Robert Downey Jr. marriage advice has become a guiding principle for many couples navigating the challenges of busy careers. Actor Tyler Hilton recently highlighted the wisdom shared by Robert Downey Jr. and his wife Susan Downey, a rule that helped him and his wife, Megan Park, keep their relationship strong despite the demands of show business.
Hilton mentioned that while working on the 2007 film Charlie Bartlett, he received meaningful guidance from the Downeys.
“We met on this movie called Charlie Bartlett with Robert Downey,”
Tyler Hilton explained to People, referencing the moment that sparked the start of their connection with the couple’s philosophy.
“And he and his wife are the ones that told us, ‘If you guys want to make this work, never go more than two or three weeks without seeing each other,’”
Hilton continued, echoing the advice that remains influential in his own marriage.
The Two-Week Rule: Keeping Couples Connected
Hilton and Park, both active in the entertainment industry, often find themselves separated due to conflicting work commitments.
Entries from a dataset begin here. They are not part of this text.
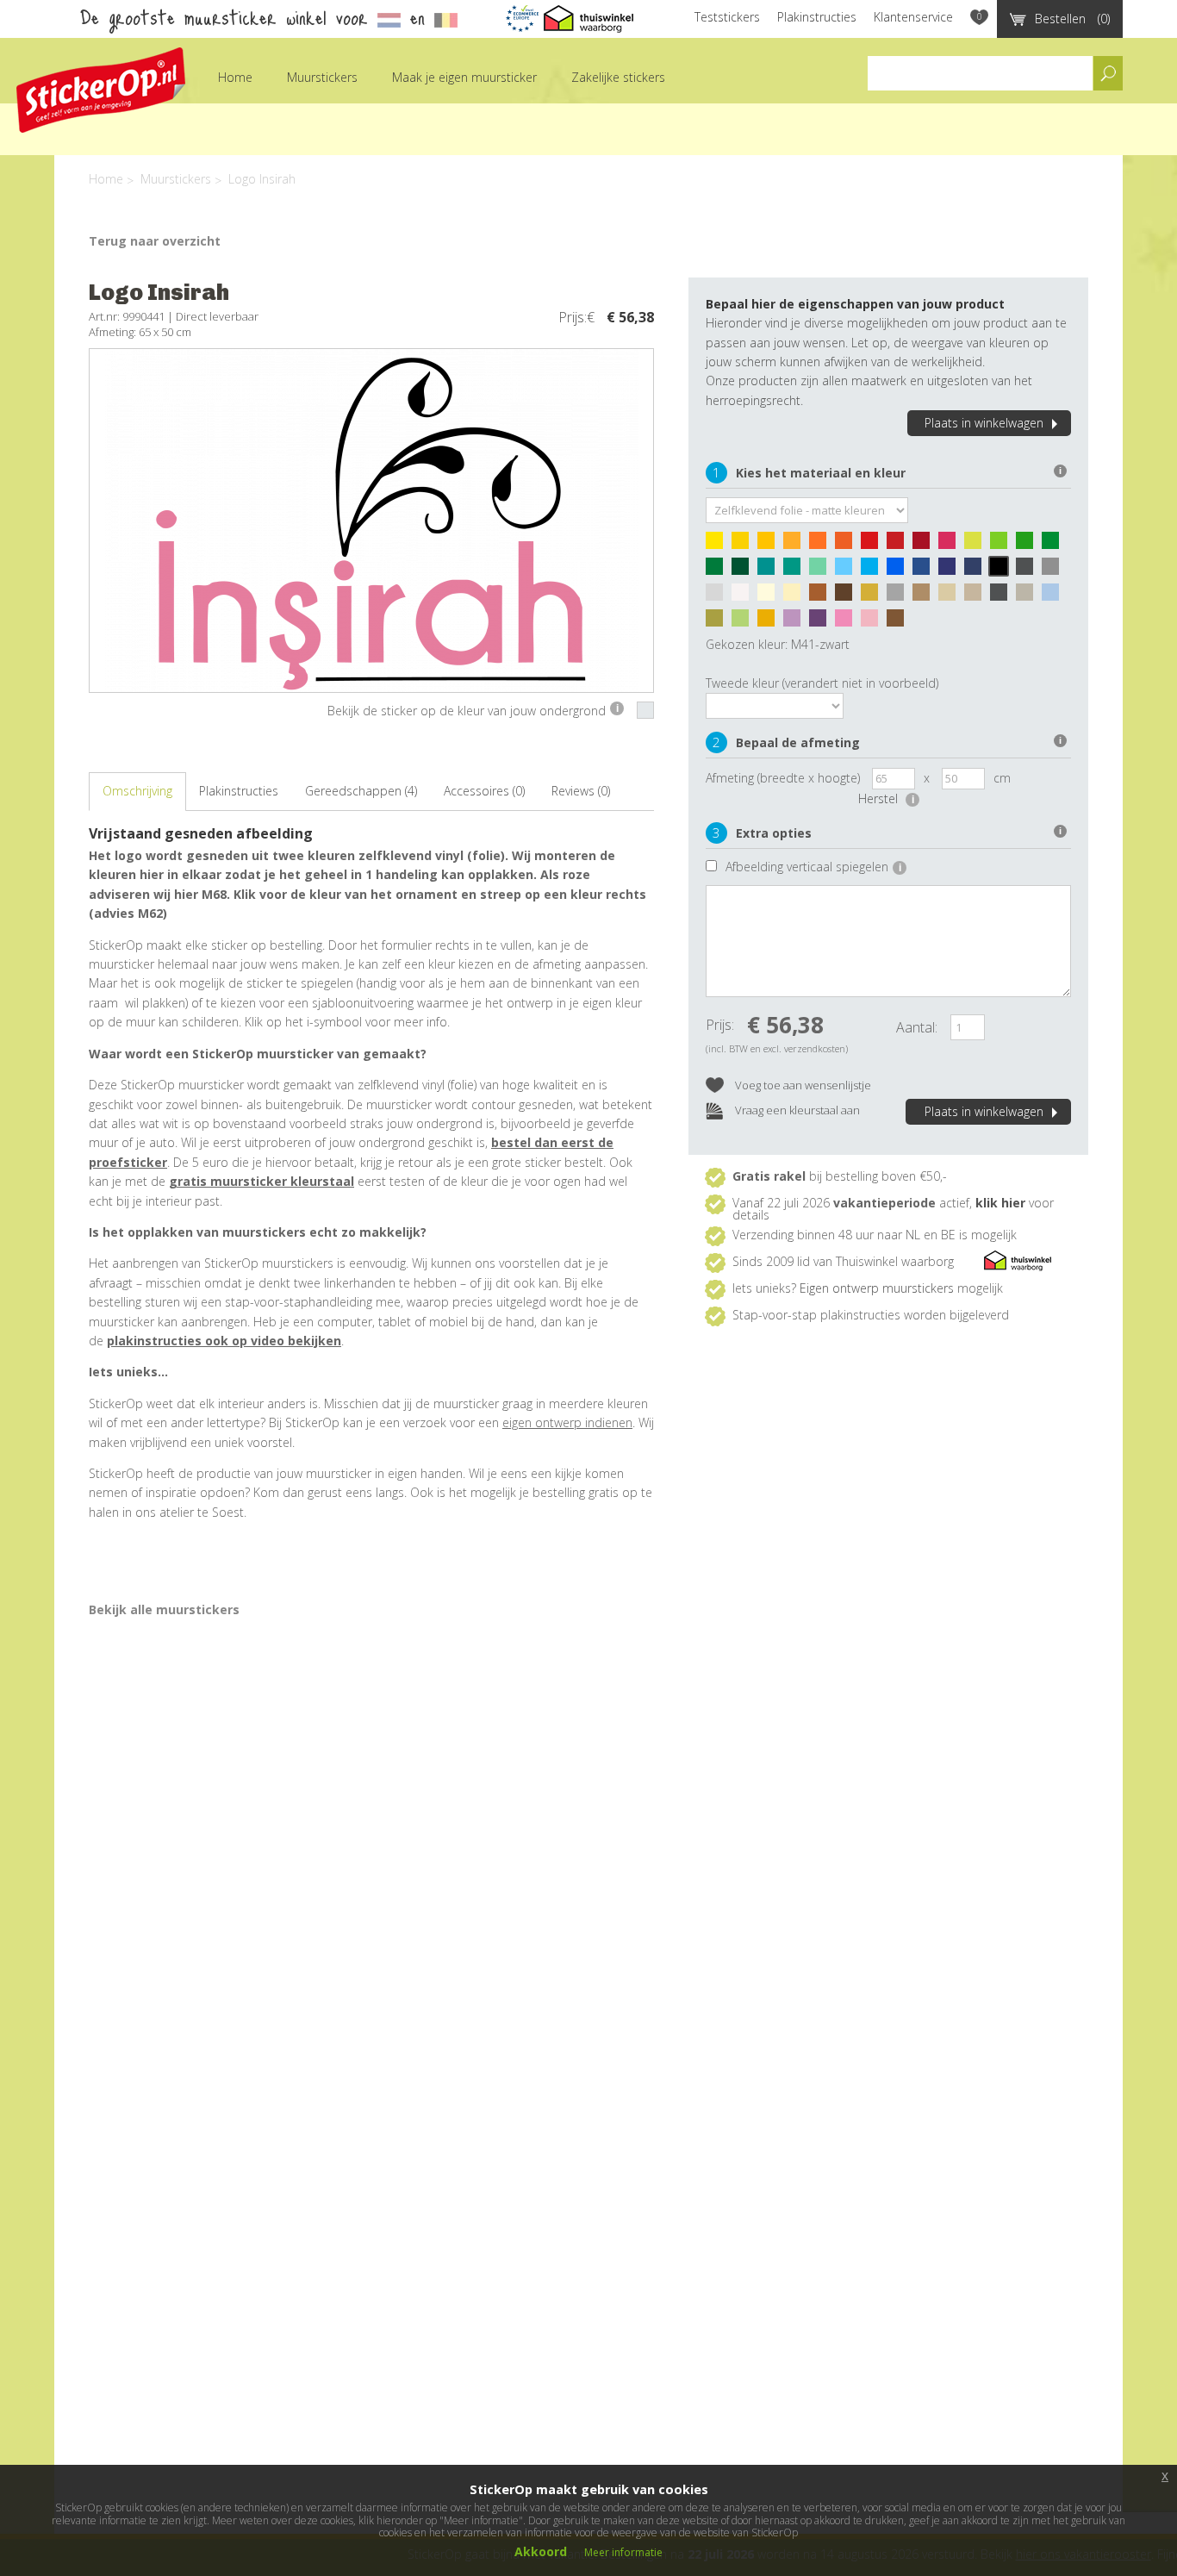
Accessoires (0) (484, 791)
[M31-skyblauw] (874, 570)
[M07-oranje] (822, 545)
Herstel (886, 798)
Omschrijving (137, 791)
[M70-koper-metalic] (899, 622)
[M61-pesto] (719, 622)
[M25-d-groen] (744, 570)
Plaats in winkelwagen (984, 423)
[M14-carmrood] (925, 545)
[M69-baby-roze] (874, 622)
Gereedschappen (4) (361, 791)
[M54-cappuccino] (925, 596)
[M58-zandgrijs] (1029, 596)
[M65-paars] (822, 622)
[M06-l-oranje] (796, 545)
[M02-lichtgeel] (744, 545)
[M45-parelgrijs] (719, 596)
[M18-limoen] (1003, 545)
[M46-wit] (744, 596)
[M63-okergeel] (770, 622)
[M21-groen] (1055, 545)
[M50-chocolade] (848, 596)
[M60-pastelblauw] (1055, 596)
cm (1002, 778)
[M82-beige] (951, 596)
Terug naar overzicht (155, 241)
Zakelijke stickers (618, 77)
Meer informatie (623, 2552)
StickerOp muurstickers (100, 90)
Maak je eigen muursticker (464, 77)
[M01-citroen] (719, 545)
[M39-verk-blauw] (977, 570)
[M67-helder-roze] (848, 622)
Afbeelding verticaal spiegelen (813, 866)
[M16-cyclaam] (951, 545)
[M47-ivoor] (770, 596)
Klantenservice (913, 17)
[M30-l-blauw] (848, 570)
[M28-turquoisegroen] (796, 570)
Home (235, 77)
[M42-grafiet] (1029, 570)
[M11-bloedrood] (899, 545)
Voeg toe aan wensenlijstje (801, 1085)
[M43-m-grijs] (1055, 570)
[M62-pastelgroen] (744, 622)
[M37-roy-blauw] (951, 570)
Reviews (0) (580, 791)
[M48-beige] (796, 596)
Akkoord (540, 2551)
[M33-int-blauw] (925, 570)
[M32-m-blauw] (899, 570)
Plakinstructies (816, 17)
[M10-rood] (874, 545)
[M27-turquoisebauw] (770, 570)
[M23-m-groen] (719, 570)
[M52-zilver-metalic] (899, 596)
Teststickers (727, 17)
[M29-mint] (822, 570)
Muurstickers (322, 77)
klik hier (1000, 1202)
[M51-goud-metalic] (874, 596)
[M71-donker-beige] (977, 596)
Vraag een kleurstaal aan (796, 1110)
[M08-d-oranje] (848, 545)
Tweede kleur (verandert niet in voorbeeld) (822, 683)
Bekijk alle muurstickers (164, 1609)
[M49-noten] (822, 596)
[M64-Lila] (796, 622)
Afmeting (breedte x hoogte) (783, 778)
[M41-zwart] (1003, 570)
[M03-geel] (770, 545)
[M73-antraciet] (1003, 596)
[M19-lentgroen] (1029, 545)
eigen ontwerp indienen (567, 1422)
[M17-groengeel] (977, 545)
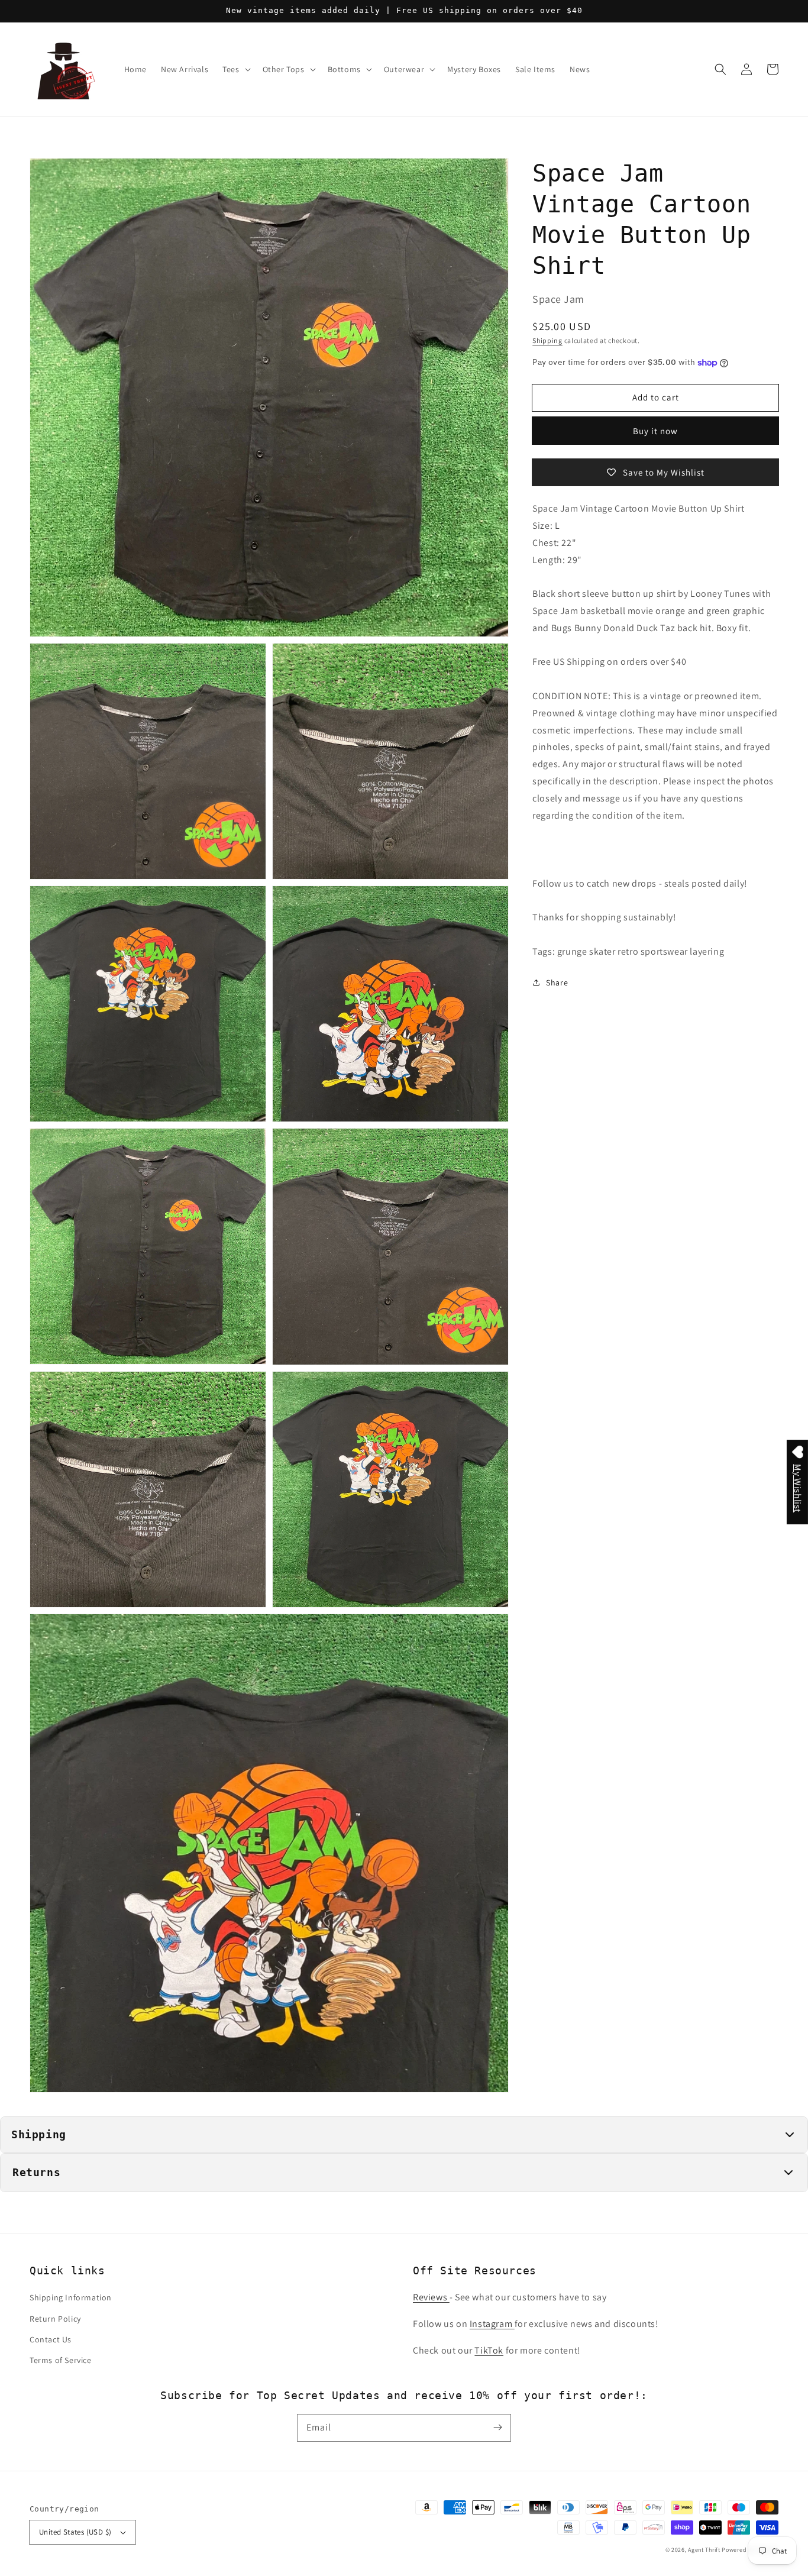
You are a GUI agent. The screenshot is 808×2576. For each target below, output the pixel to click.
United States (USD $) (75, 2532)
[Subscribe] (497, 2428)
As a result, adhering to the “two-week rule” can be challenging, yet Hilton believes it has made a significant difference.
“We’ve always tried to go no more than three weeks without seeing each other and that’s helped a lot with work and stuff. We’ve been together a long time and it’s always been a lot of travel,”
Hilton explained, emphasizing the impact of the Downeys’ advice on their resilient partnership.
Susan Downey, who has been married to Robert Downey Jr. for twenty years, has also spoken about how this strategy keeps their family close.
“We do have a two-week rule, which often feels too long,”
she said to the outlet in 2024.
“But we don’t go more than two weeks without seeing each other and the family being together.”
The commitment to regularly reuniting, despite Robert Downey Jr.’s frequent work trips to distant locations, demonstrates their dedication to family bonds.

Adapting the Rule to Life in the Spotlight
Susan Downey recognizes that flexibility is sometimes necessary, especially with unpredictable work schedules and travel. She shared,
“You keep the basic rule of two weeks, and then you don’t try and think too far ahead, because so much of what we do is oddly unpredictable.”
This approach allows couples to maintain their connection even when routines are disrupted by career obligations.
As a busy producer herself, Susan is aware that her role offers more freedom to coordinate her location with her husband’s. Her insights extend empathy to couples in similar situations, particularly those where both partners are in front of the camera.
“I really admire and have a lot of empathy for couples who both have to be in front of the camera,”
Susan said, acknowledging the unique challenges faced by couples balancing dual careers.
“Because you get stuck and you have to make those choices.”
The Enduring Influence of the Two-Week Marriage Rule
Robert Downey Jr. and Susan Downey’s two-week rule stands out as a practical strategy embraced by Hilton, Park, and other couples in high-demand professions. Its success lies in its simplicity and the shared commitment it fosters, helping couples sustain their relationships amid the unpredictable world of entertainment. As more partners adopt such principles, this practical advice could serve as a foundation for stronger, more lasting relationships, especially for those juggling careers and long periods apart.